È mancata la fiducia, ma sono mancati anche i capitali necessari a rilanciare e ammodernare il settore.      Il sistema bancario, sottocapitalizzato e zavorrato dai prestiti incagliati, ha erogato alle aziende agricole il 28% in meno di finanziamenti a medio e lungo termine. Ma i rubinetti non si sono aperti neanche nel dopo-crisi, con gli ultimi cinque anni che hanno lasciato in eredità un meno 18% di erogazioni e con il dato degli ultimi dodici mesi che ha certificato un taglio ulteriore del 2,5 per cento.

Un’agricoltura senza credito che non è riuscita, nelle difficolta di questi anni, ad arginare l’emorragia di forza lavoro, seppure strutturale nel settore. Il bilancio è di 66mila occupati in meno dal 2007 al 2017, anche se i dati più recenti offrono una lettura meno negativa, giustificata dal parziale recupero dei livelli occupazionali sperimentato a partire dal 2013.

Ci sono poi i vecchi problemi dei rapporti di forza interni al sistema agroalimentare mai superati, che lasciano pochi margini alla componente produttiva (agricola e industriale) e avvantaggiano il trade, con gli utili di filiera ancora connotati da un’accentuata sperequazione.

Ciononostante, l’agricoltura italiana mantiene il primato per valore aggiunto in Europa.

Altro punto di forza sono le esportazioni. Negli ultimi cinque anni, considerando anche i prodotti trasformati, sono aumentate del 23% superando i 41 miliardi di euro a fine 2017.

C’è stata anche una mini ripresa per i consumi alimentari, ma la spesa finale è ripartita grazie soprattutto all’impulso dell’extradomestico (food delivery in primis) che ha trovato l’abbrivio con largo anticipo rispetto al consumo intra-door. La spesa alimentare in casa e fuori casa ha messo a segno l’anno scorso una crescita del 2,3%, solo di poco inferiore alla dinamica generale dei consumi, aumentati del 2,6%.

«La nostra mission è quella di aumentare l’export dai 41 miliardi attuali e quindi vogliamo aiutare quelle aziende che vogliono portare dall’altra parte del mondo il 100% italiano ma anche aiutare gli agricoltori che non riescono ad andare oltre i mercati rionali», ha detto intervenendo alla presentazione il Ministro delle Politiche agricole Gian Marco Centinaio. Aggiungendo però che «sul tema dell’etichetta l’Europa non è dalla parte di questo governo, che vuole tutelare i cittadini e i consumatori al cospetto di un’Europa che invece è dalla parte di chi dice tutto e non dice niente tutelando le aziende e i mercati».
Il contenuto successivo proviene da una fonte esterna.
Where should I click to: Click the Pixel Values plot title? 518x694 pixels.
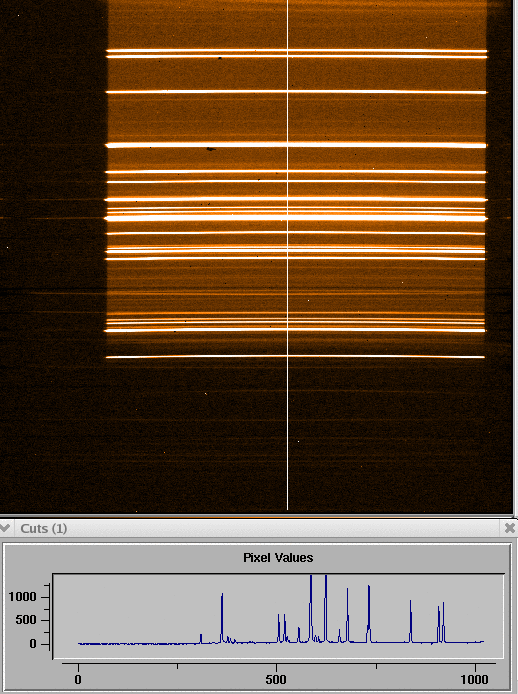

Sul CETA il ministro ha ribadito che «prenderemo una decisione, non appena avremo un quadro oggettivo dell’accordo, per cui non abbiamo fretta. Noi vogliamo tutelare i nostri prodotti e garantire che gli agricoltori vengano tutelati – ha aggiunto –, a partire dagli assessori regionali fino ai parlamentari europei e quindi dai Comuni all’Europa.
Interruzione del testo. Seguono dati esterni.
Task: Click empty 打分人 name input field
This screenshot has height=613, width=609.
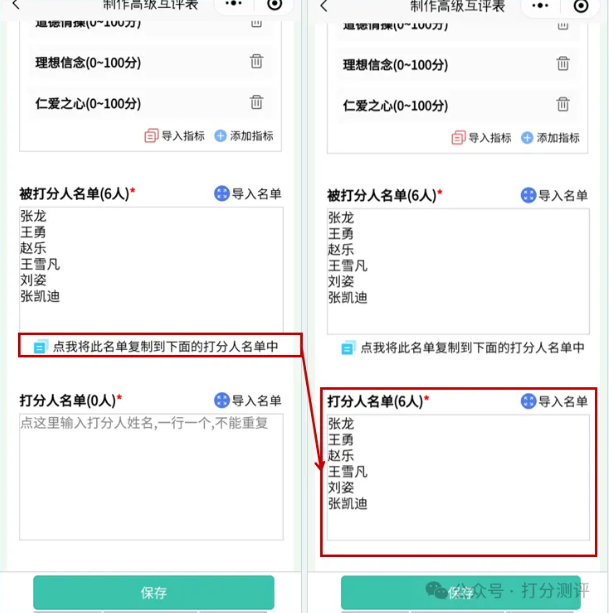Action: point(151,477)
Ci vuole la tutela del consumatore finale che deve essere messo in condizione di sapere cosa va a comprare proprio grazie all’etichetta, a esempio per capire se si sta per acquistare un riso coltivato e trattato in Italia o in Birmania. Se vuoi comprare un riso 100% italiano o no devi essere aiutato a saperlo in modo trasparente. Parlando con molti dei miei colleghi stranieri – ha detto Centinaio – tutti vogliono questo», ma poi «in Europa si prende un’altra direzione».